An amnestic functor is a functor $U : \mathcal{D} \to \mathcal{C}$ (between strict categories) that reflects identity morphisms: more precisely, for any isomorphism$f\colon a \to b$ in $\mathcal{D}$, if $U a = U b$ and $U f = id_{U a}$, then $a = b$ and $f = id_a$.

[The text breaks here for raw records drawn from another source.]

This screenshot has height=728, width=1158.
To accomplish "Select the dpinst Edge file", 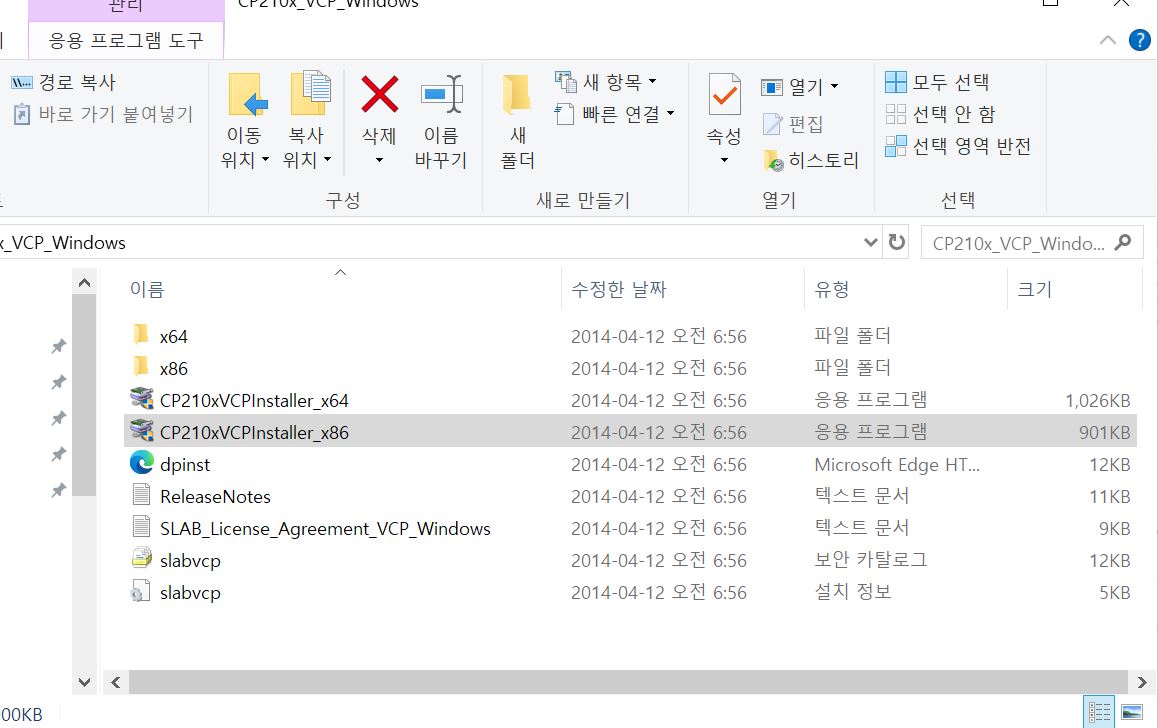I will [185, 465].
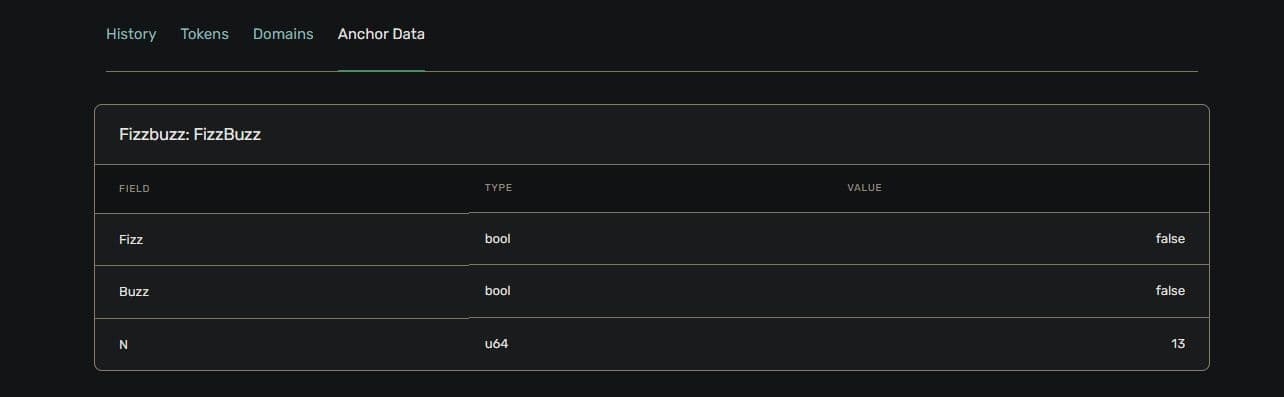Select the Buzz field name
The height and width of the screenshot is (397, 1284).
[134, 291]
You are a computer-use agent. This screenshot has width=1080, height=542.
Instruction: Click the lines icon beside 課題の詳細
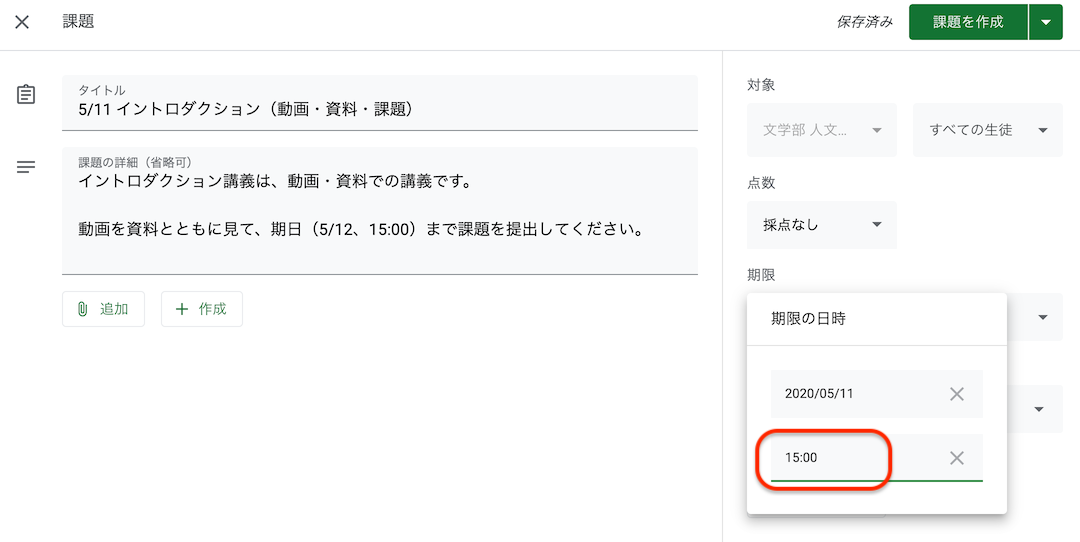click(25, 167)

If we follow the principle of equivalence and refuse to state equations between objects, then the closest thing to this that we can say is that if $U a \cong U b$ (say via $g\colon U a \to U b$) and $U f = g \circ id_{U a}$ (which is a trivial hypothesis, since $g$ can simply be $U f$), then $a \cong b$ (say via $h\colon a \to b$) and $f = h \circ id_a$ (which is a trivial conclusion, since $h$ can simply be $f$.) Thus, this is really a property of strict functors between strict categories. Or to put it another way, if $U\colon \mathcal{D} \to \mathcal{C}$ is any functor, then there exist equivalent categories$\mathcal{D}' \simeq \mathcal{D}$ and $\mathcal{C}' \simeq \mathcal{C}$ such that the composite $\mathcal{D}' \to \mathcal{D} \overset{F}\to \mathcal{C} \to \mathcal{C}'$ is amnestic.

Properties

An amnestic full and faithful functor is automatically an isocofibration, i.e. injective on objects: if $U D' = U D$, then there is some isomorphism$f : D' \to D$ in $\mathcal{D}$ such that $U f = id_{U D}$, but then we must have $f = id_{U D'} = id_{U D}$, so $D' = D$.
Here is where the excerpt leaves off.